Mogsy’s Rating: 3.5 of 5 stars
Genre: Fantasy, Young Adult
Series: Stand Alone
Publisher: 47North (January 21, 2020)
Length: 268 pages
After some thought, I finally decided to get off the fence and try The Will and the Wilds by Charlie N. Holmberg, even though I wasn’t too crazy about her last book. Now that I’ve finished reading, the good news is, I definitely prefer this one—the setting is more my alley, with its lush enchanted woods and fairy tale vibes. The characters are also more likeable, a big plus! And though I still felt there were some pacing issues, overall I enjoyed myself.

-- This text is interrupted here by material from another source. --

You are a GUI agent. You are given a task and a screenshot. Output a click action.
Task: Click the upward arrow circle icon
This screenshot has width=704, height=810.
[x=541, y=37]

The Will and the Wilds takes place in a village by the wildwoods where the veil between the mortal and supernatural realms is said to be thinner, allowing fae-like creatures called mystings to pass through. Enna and her father live just at the edge of these forests, though she is not as bothered by this than the other townsfolk. After all, her father was one of the greatest swordsmen who has ever lived, a legendary hero who passed into the other realm, fought off monsters and stole a magical gem called the Telling Stone as his prize.
But after the death of Enna’s mother, who was murdered by mystings, her father was never the same again. His mind broken from everything he’s done and seen, he had given the Telling Stone to his only daughter as a protective charm, and Enna grew up researching and learning everything she can about mystings. The Telling Stone warns her when there are any about, and she has also surrounded their house with specially grown herbs to ward them off.
Then one night, Enna is alarmed to find a particularly nasty breed of mysting called a gobler in her home, the creatures having broken through her barriers. After barely escaping with their lives, Enna knows she and her father will need some extra protection. She ends up summoning another type of mysting called a narval, with whom she hopes to strike a bargain for some help. The narval, Maekallus, agrees to kill the gobler for Enna, but his kind also demands a special kind of payment—a kiss that can have the power to steal her soul.
So first off, I loved the world-building. Nothing too fancy, but in this case, its simplicity is also its strength. The story of The Will and the Wilds has the feel of a fairy tale, so some of its more tropey elements—an enchanted forest, a magical gemstone, a tragic and violent backstory, evil and vicious monsters, etc.—all actually work in its favor. Furthermore, Holmberg can get away with some of what I thought were the more unrealistic, questionable decisions of the main character. Everything Enna does seems very impulsive and at times almost irrational. Summon a mysting even though someone with her experience and level of knowledge should really know better? Sure, why the hell not! None of Enna’s actions really feel organic—nor do her eventual feelings for Maekallus—since the author’s heavy hand in always felt, tipping the scales and making it all happen. But because patterns or motifs of a fairy tale are predictable by nature, the fact that the characters and the plot play out exactly the way you expect is surprisingly comforting.
That said, being so uncomplicated and straightforward, the story has to find other ways to hold the reader’s attention, and there are times it really struggles. Looking back, I realized there was a lot in this book that ended up being completely unnecessary, such as Tennith, the most handsomest and swooniest boy in town that Enna sort of has a crush on. Like too many other dangling threads in this book, that one went absolutely nowhere—but then, of course, you already knew it would go nowhere, as soon as Maekallus came into the picture. In retrospect, it was a whole lot of filler, inconsequential detail which instead of making the novel stronger, actually made it feel more forgettable. The entire story could have been pared down into the size of a novella without losing anything too important, and it probably would have been more impactful.
As such, I would only recommend The Will and the Wilds if you’re looking for a light read, something airy and sweet to enjoy on a rainy afternoon, perhaps. It’s the epitome of your middle-of-the-road YA fairy tale-inspired fantasy and likely won’t end up on any of my year-end lists, but books like this definitely have a place in my reading life.